Last Friday, President Donald Trump said his administration’s position on vaping would be forthcoming this week.
“We’re going to be coming out with an important position on vaping. We have to take care of our kids, most importantly, so we’re going to have an age limit of 21 or so,” Trump said.
“We’re talking about the age, we’re talking about flavors, we’re also talking about keeping people working, and there’s some pretty good aspects,” Trump said Friday, according to the Hill. “We’re coming out, we’re very close to a final report, and we’ll be giving it next week.”
His comments have led to some uncertainty as to whether the administration will pursue an increased legal age for e-cigarette use to 21 — something Senate Majority Leader Mitch McConell has already proposed for all tobacco products — and potentially forgo the planned ban on flavored e-cigarette products.
We hope both options remain on the table.
“Will be meeting with representatives of the Vaping industry, together with medical professionals and individual state representatives, to come up with an acceptable solution to the Vaping and E-cigarette dilemma,” President Donald Trump tweeted Monday. “Children’s health & safety, together with jobs, will be a focus!”

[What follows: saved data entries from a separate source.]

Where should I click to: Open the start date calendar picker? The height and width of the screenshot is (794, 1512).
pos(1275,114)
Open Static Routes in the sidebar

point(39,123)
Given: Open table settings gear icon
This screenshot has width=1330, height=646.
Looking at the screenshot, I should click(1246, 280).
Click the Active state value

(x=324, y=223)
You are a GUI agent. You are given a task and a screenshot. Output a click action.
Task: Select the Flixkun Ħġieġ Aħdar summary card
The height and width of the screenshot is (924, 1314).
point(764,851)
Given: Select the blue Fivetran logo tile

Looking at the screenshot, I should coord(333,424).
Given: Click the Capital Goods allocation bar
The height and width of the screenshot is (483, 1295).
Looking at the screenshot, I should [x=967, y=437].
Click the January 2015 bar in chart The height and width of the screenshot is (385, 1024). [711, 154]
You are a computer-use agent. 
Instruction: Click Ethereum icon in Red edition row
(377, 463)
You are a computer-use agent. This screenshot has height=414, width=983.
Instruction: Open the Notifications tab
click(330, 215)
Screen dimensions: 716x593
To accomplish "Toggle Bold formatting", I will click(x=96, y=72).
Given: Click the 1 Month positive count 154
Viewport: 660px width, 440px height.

Policymakers should be careful about overreacting to unknowns, but there’s plenty known about the health risks involved with youth use of e-cigarettes to justify increased federal regulation. The question for regulators and legislators at the federal level will be how to reduce teen e-cigarette use while ensuring these products can continue to be what some researchers call an “off-ramp” for adults looking to quit smoking.
Maine and several other states have already demonstrated a possible path forward by raising the legal age for all tobacco purchases to 21. Raising the age should be a floor, not a ceiling, for potential federal steps to reduce youth use of e-cigarettes.